By taking advantage of big data and advanced analytics at all levels of the value chain, food companies can benefit from digital’s huge potential for sustainable value creation. Utilising digital technology can help companies use resources in a more environmentally responsible way, as well as improve their sourcing decisions.
For food producers, the opportunities associated with digital technology exceed the conventional industry staple of marketing and sales. In their case, the opportunities begin higher upstream, such as with commodity costs and packaging, and end lower downstream with activities such as waste management. Food waste causes financial losses, harms natural resources and worsens food-security issues in a world where 795mn people go hungry.
Reducing postharvest losses by a half would produce enough food to feed over one billion more people. In 2007, the quantity of global food waste equated to 1.4bn hectares – roughly the size of Canada – of agricultural production.
Using technological innovations to improve areas such as weather forecasting, demand planning and the end-of-life product management would result in huge economic, social and environmental benefits. A real-world example of such innovation can be seen with the French start-up Phenix, which has developed an online marketplace to connect supermarkets with end-of-life food stock to NGOs and other consumers who could benefit from them. The enterprise allows supermarkets to reduce disposal costs, prevents edible food from going to waste, and therefore also alleviates a significant part of the social and environmental burden of waste.
The opportunities for digital innovation in the food chain are not, however, limited to mature markets. Emerging markets can also take advantage of digital potential in the food chain via innovative concepts such as precision agriculture, supply-chain efficiencies and agriculture-focused payment systems.

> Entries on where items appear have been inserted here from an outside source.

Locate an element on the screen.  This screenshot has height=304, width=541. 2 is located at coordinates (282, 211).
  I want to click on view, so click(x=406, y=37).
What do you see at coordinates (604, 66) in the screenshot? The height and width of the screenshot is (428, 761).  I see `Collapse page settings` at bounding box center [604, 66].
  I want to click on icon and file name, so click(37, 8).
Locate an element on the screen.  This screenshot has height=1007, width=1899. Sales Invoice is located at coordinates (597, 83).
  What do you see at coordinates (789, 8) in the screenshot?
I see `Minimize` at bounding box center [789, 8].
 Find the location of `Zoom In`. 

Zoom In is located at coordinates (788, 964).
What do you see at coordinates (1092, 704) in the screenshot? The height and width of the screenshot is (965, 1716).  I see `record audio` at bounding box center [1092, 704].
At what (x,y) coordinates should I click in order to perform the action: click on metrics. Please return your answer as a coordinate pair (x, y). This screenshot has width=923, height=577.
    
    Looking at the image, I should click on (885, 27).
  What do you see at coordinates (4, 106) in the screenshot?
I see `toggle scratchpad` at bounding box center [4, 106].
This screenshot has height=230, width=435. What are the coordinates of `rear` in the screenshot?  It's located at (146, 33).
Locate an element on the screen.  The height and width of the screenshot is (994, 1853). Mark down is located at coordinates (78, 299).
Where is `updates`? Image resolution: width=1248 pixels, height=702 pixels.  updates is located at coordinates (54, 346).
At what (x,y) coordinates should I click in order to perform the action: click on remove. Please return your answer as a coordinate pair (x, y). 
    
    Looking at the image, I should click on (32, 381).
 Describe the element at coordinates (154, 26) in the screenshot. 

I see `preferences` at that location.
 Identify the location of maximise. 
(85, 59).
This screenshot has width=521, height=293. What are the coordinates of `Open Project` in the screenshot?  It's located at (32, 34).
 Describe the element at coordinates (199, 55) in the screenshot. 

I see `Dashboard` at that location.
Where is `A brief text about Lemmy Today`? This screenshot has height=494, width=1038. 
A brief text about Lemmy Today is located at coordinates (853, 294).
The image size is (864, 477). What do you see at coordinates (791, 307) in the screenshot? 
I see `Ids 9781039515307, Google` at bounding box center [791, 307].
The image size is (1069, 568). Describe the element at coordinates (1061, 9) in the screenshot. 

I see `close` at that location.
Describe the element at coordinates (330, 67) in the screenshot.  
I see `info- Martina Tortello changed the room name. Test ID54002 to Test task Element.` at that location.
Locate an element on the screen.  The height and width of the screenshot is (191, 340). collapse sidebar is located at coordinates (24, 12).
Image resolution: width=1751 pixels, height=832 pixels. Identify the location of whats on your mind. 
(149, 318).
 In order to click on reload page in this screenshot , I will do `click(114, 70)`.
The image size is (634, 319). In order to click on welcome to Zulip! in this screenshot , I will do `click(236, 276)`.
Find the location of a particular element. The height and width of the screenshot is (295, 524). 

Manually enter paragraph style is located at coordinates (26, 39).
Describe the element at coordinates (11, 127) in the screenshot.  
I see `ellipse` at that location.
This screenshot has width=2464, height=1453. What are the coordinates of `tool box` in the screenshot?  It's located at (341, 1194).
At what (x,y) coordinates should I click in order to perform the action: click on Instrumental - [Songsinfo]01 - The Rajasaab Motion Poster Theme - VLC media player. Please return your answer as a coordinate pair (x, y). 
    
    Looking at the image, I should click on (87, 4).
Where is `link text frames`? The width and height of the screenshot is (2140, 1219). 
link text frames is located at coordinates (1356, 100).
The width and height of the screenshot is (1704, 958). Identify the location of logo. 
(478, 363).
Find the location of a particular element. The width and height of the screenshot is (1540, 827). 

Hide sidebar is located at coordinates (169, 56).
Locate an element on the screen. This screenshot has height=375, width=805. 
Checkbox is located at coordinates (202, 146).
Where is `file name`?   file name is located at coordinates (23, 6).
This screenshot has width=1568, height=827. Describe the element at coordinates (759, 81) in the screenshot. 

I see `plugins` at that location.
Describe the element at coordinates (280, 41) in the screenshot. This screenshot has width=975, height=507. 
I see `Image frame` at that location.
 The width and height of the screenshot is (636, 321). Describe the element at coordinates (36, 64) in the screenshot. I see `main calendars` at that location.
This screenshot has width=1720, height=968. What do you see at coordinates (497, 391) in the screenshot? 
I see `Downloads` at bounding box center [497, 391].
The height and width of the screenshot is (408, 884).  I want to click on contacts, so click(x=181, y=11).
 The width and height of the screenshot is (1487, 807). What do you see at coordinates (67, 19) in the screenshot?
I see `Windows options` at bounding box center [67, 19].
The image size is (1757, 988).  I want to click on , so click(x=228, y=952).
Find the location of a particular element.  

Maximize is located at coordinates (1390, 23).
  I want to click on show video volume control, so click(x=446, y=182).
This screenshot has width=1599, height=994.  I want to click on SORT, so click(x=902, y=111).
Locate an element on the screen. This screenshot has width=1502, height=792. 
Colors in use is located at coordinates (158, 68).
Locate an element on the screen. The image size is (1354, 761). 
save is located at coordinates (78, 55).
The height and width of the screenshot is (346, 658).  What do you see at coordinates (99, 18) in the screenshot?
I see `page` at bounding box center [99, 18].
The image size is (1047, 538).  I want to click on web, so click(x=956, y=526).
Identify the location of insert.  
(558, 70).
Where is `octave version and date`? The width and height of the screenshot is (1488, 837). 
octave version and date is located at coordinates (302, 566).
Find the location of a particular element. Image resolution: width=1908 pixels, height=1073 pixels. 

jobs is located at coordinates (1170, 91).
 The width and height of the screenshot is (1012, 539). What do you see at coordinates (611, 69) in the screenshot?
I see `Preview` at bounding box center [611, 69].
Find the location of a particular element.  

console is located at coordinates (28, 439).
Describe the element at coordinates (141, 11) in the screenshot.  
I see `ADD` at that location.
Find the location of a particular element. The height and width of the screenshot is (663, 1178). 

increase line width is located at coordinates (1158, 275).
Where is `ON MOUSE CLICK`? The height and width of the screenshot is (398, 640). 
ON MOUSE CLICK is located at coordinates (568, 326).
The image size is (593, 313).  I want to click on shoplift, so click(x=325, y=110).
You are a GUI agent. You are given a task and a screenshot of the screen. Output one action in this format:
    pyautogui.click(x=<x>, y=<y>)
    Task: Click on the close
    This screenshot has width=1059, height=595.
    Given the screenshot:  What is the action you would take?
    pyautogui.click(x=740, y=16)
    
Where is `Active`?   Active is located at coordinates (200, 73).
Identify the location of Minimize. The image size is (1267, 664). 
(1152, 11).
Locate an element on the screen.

Precision agriculture is a technology-enabled approach to farm management that allows farmers to precisely apply water, fertiliser, pesticides, and other agricultural inputs to maximise crop yields in various and variable environments. Precision agriculture techniques let farmers know precisely how much and when to apply these inputs for individual fields and crops, ultimately optimising efficiency while reducing waste and environmental impacts. Its expansion is being driven by two technological trends: big data and advanced analytics on one side, and robotics and drone technology – aerial imaging, sensors, soil-mapping – on the other. Precision agriculture innovation is being seen by both new entrants and mature companies alike.
Automated systems that show the status and performance of acute equipment in real time can be used to optimise fleet management, therefore boosting delivery reliability and preventing food spoilage. ”
Automated systems that show the status and performance of acute equipment in real time can be used to optimise fleet management, therefore boosting delivery reliability and preventing food spoilage. For example, transport times can be slashed by utilising smart metres to improve routing.
Agriculture-specific payment systems and financial services can aid farmers in making better business decisions and improve the resilience of their economic models. For example, some producers use insurance contracts to offset weather risk.
“Digital methods and innovations are creating opportunities for both new and established food companies to improve their management not only for marketing and sales, but the entire journey from field to fork,” commented Dr. Aubrey Longmore, Head of Agriculture at Challenge Advisory. “The potential social, economic and environmental benefits associated with these innovations are colossal and promise to steer the agriculture and food production industries in significantly more sustainable direction.”